Ben Lerner’s Transcription Is a Brilliant Meditation on Tech
Transcription, Ben Lerner’s slim but layered new novel, is a penetrating meditation on fraudulence, fatherhood, and the fate of authentic experience in our digital age.

Ben Lerner’s Transcription begins with the narrator dropping his phone in a sink full of water. The novel that follows is a richly observant inquiry into authenticity, faithful reproduction, and what’s possible when the recording stops. (Raphaël Gaillarde / Gamma-Rapho via Getty Images)
Authenticity, performance, the thin line between fact and fiction: these are, by now, the well-known central preoccupations of Ben Lerner’s fiction. His first novel, Leaving the Atocha Station, follows an American poet named Adam Gordon in Madrid in 2004, who witnesses the aftermath of the 11-M commuter train bombings. Adam is a divisive lead; he’s solipsistic and drifts through the city on a self-medicated cocktail of marijuana and coffee. He can barely speak Spanish, though he somehow captures the romantic attention of two beautiful women. “I was a violent, bipolar, compulsive liar,” Adam says. “I was a real American.”
In The Topeka School, a sequel of sorts, Lerner used the competitive high school debating circuit and the “violent identity crisis among white men” in 1990s Kansas as a prehistory of, among other things, the demise of civic integrity in Donald Trump’s first term (to say nothing of the second). And now we have Transcription, a book that revisits his long-standing concerns with fraudulence and masculinity — this time, with a far greater interest in the role technology plays in mediating the two.
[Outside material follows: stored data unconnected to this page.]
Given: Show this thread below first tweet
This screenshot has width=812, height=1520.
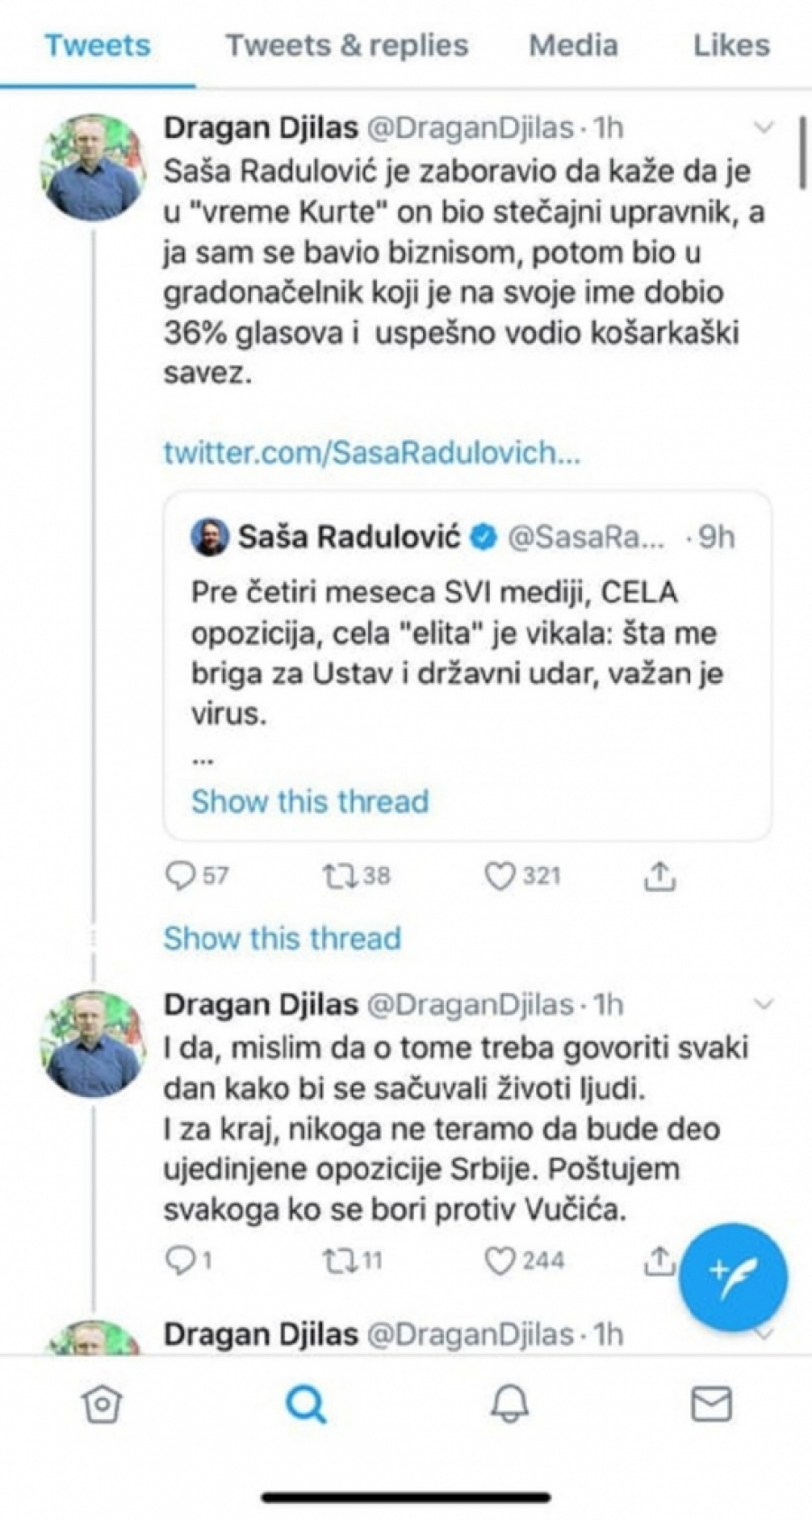Looking at the screenshot, I should click(x=281, y=938).
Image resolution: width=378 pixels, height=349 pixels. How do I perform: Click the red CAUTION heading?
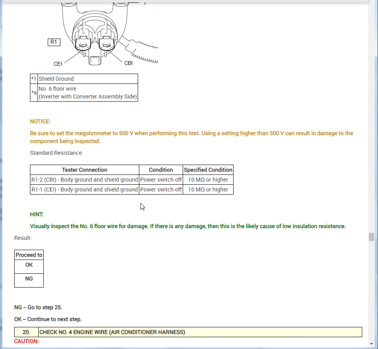coord(26,341)
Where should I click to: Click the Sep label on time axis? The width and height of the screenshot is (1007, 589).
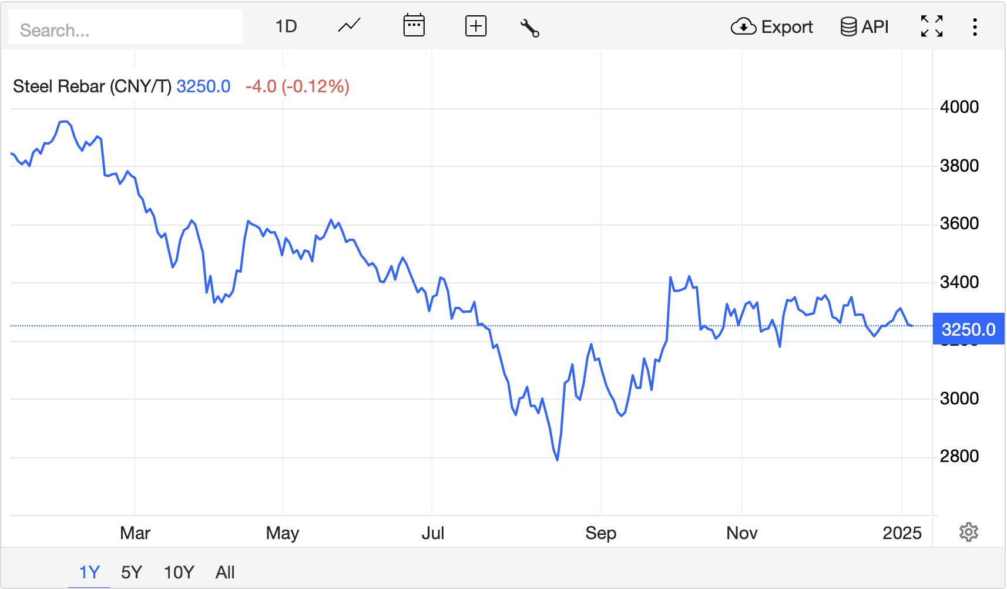point(600,533)
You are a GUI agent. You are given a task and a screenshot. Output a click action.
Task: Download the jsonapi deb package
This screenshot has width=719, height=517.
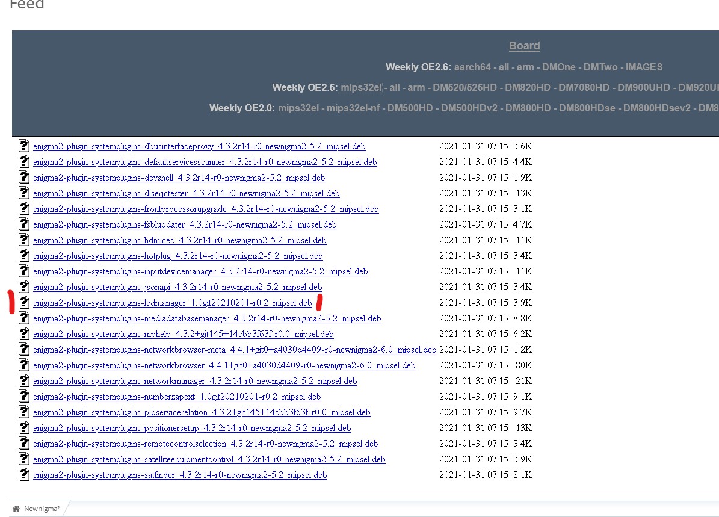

The story begins with our middle-aged unnamed narrator, a writer, traveling to Rhode Island to conduct an interview. His subject is Thomas, his German-born, ninety-year-old former mentor and the father of his best friend, Max. When the narrator drops his phone into the sink of his hotel room, it stops working, and he’s left without a recording device. He decides to visit Thomas’s house anyway, hoping that their initial discussion might serve as a warm-up and that the proper interview can start once his phone is fixed the following day. But the narrator’s plan promptly goes awry when Thomas is ready and eager to begin the interview immediately. “Otherwise we repeat ourselves and it grows unnatural,” Thomas says. “We will sound like bad actors. Even the transcript will show that we have rehearsed.”